* Your objective:
Reproduce the listing below verbatim, from its first line down through the line containing "Action: click(622, 1356)", including both of those lines.

**** Provided records

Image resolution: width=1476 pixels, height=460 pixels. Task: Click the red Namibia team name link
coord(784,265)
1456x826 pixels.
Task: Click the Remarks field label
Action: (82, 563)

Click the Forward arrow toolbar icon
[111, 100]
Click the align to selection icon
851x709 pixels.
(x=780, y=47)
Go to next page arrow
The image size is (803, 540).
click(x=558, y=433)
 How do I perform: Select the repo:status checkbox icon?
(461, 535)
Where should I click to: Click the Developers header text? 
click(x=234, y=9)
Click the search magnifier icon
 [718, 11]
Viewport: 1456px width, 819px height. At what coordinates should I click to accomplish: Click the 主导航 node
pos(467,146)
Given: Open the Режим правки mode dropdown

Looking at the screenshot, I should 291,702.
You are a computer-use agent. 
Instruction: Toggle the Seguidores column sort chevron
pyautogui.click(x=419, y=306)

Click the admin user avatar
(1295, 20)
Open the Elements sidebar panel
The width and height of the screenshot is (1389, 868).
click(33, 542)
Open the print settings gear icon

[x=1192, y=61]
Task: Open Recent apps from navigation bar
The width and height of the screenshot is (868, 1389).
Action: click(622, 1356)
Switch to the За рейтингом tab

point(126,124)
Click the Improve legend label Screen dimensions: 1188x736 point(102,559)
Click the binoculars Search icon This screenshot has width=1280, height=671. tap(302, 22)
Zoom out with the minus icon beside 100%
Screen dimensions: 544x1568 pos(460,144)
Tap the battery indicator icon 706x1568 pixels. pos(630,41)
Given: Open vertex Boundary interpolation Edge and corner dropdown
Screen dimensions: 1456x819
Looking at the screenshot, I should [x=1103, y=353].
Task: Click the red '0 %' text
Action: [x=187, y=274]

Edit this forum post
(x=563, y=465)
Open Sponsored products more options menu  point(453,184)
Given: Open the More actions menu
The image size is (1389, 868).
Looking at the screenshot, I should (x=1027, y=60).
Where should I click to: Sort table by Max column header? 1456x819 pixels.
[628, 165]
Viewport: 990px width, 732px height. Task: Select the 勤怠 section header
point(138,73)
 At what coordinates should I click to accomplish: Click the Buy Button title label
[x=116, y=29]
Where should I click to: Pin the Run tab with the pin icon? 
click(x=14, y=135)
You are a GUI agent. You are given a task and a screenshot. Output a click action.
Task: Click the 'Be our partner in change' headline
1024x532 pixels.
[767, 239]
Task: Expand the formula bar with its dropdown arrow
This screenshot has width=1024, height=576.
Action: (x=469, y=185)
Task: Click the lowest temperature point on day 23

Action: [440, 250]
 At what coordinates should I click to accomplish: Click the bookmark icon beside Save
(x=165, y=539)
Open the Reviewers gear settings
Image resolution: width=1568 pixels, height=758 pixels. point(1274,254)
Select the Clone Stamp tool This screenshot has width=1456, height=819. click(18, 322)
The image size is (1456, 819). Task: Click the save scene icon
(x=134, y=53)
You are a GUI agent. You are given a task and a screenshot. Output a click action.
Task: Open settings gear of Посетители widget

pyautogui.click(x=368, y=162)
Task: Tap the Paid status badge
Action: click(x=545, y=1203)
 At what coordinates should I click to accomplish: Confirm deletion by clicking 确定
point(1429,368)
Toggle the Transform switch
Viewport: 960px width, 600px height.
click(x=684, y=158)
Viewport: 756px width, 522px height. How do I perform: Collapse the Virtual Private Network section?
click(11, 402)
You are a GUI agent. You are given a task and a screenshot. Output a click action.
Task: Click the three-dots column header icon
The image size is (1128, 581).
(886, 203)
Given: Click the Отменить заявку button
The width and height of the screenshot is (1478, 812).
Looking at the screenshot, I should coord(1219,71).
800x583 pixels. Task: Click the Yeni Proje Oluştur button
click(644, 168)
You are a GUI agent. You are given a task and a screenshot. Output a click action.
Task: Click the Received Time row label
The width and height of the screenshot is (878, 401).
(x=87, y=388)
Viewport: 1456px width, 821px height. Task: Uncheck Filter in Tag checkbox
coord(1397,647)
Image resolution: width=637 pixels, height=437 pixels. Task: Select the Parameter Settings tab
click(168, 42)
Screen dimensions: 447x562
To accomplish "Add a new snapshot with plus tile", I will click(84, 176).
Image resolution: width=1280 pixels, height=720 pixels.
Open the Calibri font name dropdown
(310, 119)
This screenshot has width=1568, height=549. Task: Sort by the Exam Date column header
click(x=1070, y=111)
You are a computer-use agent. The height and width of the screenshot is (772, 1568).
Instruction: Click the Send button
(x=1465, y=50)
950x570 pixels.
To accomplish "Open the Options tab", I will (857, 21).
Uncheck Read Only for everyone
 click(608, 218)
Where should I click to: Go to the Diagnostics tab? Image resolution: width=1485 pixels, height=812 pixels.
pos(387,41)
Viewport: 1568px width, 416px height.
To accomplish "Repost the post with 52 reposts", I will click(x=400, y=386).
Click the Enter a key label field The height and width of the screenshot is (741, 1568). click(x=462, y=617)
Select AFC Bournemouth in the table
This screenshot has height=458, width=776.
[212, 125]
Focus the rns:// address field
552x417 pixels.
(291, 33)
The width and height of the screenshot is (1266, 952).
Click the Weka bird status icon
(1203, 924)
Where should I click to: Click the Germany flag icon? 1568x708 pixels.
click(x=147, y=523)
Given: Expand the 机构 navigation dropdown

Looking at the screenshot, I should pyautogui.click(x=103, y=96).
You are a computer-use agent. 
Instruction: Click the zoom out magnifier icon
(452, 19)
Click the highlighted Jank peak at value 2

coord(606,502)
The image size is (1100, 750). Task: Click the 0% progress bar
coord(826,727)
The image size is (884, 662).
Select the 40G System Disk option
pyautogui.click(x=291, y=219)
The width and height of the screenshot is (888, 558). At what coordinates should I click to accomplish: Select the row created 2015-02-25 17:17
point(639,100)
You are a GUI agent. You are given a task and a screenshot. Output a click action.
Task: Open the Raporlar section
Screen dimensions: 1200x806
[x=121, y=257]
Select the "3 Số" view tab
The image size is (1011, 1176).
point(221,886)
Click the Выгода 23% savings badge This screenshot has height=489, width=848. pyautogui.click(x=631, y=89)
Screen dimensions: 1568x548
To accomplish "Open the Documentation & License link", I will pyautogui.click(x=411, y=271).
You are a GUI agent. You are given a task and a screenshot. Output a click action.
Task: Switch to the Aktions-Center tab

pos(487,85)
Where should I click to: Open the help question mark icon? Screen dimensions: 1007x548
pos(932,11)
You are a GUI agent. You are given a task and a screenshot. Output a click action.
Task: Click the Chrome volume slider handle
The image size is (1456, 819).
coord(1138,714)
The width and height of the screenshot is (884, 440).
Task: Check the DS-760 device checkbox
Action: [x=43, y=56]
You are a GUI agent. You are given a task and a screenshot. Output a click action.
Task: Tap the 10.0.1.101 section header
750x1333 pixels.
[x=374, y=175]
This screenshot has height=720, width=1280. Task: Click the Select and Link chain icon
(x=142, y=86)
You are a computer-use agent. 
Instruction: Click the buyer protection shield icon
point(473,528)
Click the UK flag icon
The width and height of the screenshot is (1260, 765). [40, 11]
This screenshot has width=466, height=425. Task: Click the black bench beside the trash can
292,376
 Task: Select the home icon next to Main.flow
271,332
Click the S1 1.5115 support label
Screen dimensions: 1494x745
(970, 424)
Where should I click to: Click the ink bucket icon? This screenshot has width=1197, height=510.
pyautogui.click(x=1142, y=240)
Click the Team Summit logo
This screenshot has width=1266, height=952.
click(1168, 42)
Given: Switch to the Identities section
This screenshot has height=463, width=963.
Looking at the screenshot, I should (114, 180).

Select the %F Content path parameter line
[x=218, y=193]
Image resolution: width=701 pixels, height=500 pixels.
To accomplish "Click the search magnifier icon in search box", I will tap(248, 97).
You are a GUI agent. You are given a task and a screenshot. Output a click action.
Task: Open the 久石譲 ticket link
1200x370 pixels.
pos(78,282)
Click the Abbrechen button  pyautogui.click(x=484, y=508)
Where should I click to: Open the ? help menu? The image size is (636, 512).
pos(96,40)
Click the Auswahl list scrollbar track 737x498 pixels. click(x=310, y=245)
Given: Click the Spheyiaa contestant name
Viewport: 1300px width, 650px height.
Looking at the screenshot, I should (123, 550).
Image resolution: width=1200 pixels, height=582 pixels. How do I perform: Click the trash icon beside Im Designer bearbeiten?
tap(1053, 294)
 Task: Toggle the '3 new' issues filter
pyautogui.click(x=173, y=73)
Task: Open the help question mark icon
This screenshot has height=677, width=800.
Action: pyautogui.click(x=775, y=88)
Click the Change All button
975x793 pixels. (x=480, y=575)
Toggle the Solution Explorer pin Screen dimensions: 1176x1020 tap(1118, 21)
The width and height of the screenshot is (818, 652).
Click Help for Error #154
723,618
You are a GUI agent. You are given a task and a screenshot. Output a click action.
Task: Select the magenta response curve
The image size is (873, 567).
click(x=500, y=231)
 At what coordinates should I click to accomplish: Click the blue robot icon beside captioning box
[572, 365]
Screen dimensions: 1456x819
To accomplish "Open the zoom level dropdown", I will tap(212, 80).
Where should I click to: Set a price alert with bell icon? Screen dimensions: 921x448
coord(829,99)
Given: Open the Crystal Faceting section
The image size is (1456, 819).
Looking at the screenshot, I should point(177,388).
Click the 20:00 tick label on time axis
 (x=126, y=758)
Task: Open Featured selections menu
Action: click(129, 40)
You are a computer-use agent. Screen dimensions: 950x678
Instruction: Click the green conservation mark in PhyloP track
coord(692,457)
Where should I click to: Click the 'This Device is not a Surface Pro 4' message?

********

* Complete response:
Image resolution: width=1476 pixels, height=460 pixels. Task: Click the red Namibia team name link
coord(784,265)
1456x826 pixels.
Task: Click the Remarks field label
Action: (82, 563)

Click the Forward arrow toolbar icon
[111, 100]
Click the align to selection icon
851x709 pixels.
(x=780, y=47)
Go to next page arrow
The image size is (803, 540).
click(x=558, y=433)
 How do I perform: Select the repo:status checkbox icon?
(461, 535)
Where should I click to: Click the Developers header text? 
click(x=234, y=9)
Click the search magnifier icon
 [718, 11]
Viewport: 1456px width, 819px height. At what coordinates should I click to accomplish: Click the 主导航 node
pos(467,146)
Given: Open the Режим правки mode dropdown

Looking at the screenshot, I should 291,702.
You are a computer-use agent. 
Instruction: Toggle the Seguidores column sort chevron
pyautogui.click(x=419, y=306)

Click the admin user avatar
(1295, 20)
Open the Elements sidebar panel
The width and height of the screenshot is (1389, 868).
click(33, 542)
Open the print settings gear icon

[x=1192, y=61]
Task: Open Recent apps from navigation bar
The width and height of the screenshot is (868, 1389).
Action: click(622, 1356)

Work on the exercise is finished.